***** Data for analysis *****
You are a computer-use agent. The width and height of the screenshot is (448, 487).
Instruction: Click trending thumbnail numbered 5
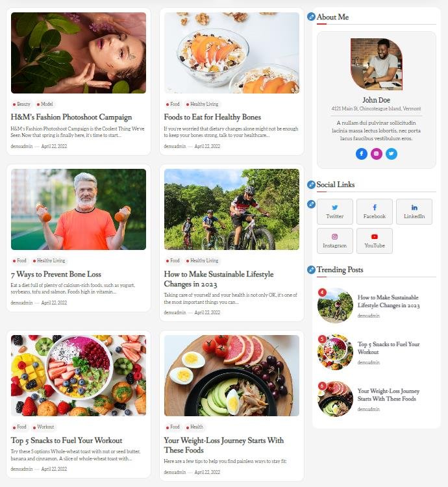(x=335, y=352)
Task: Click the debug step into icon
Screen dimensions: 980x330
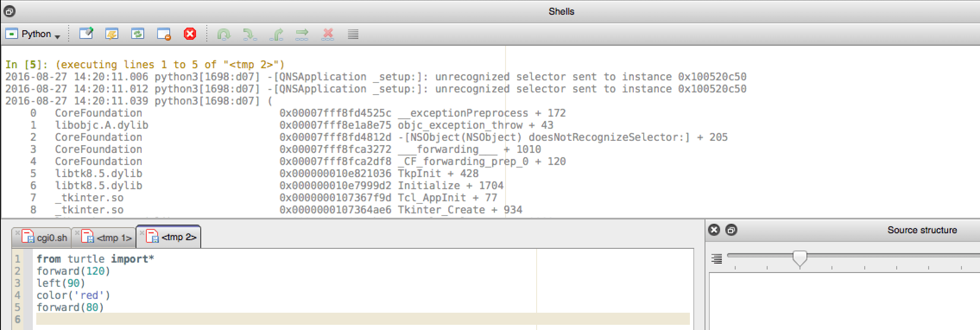Action: click(250, 34)
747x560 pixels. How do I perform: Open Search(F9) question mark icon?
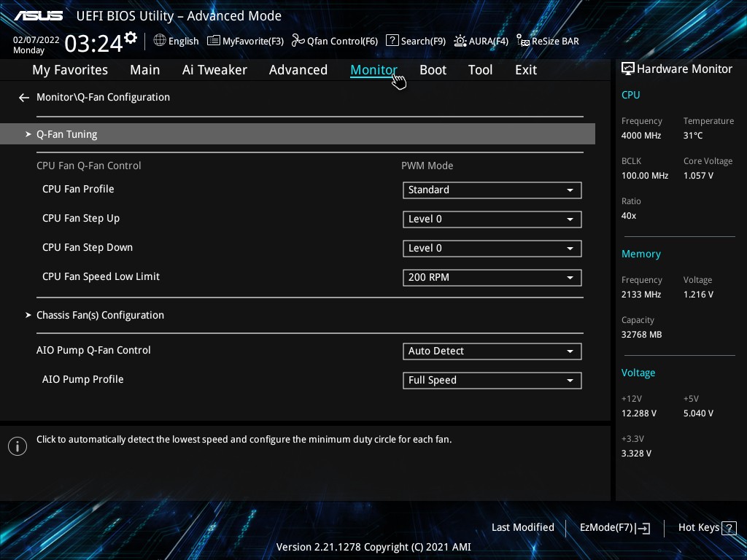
*****
Collect, from the material above, every line containing the word "icon".

Task: Click the debug step into icon
747x560 pixels. How do I perform: Open Search(F9) question mark icon?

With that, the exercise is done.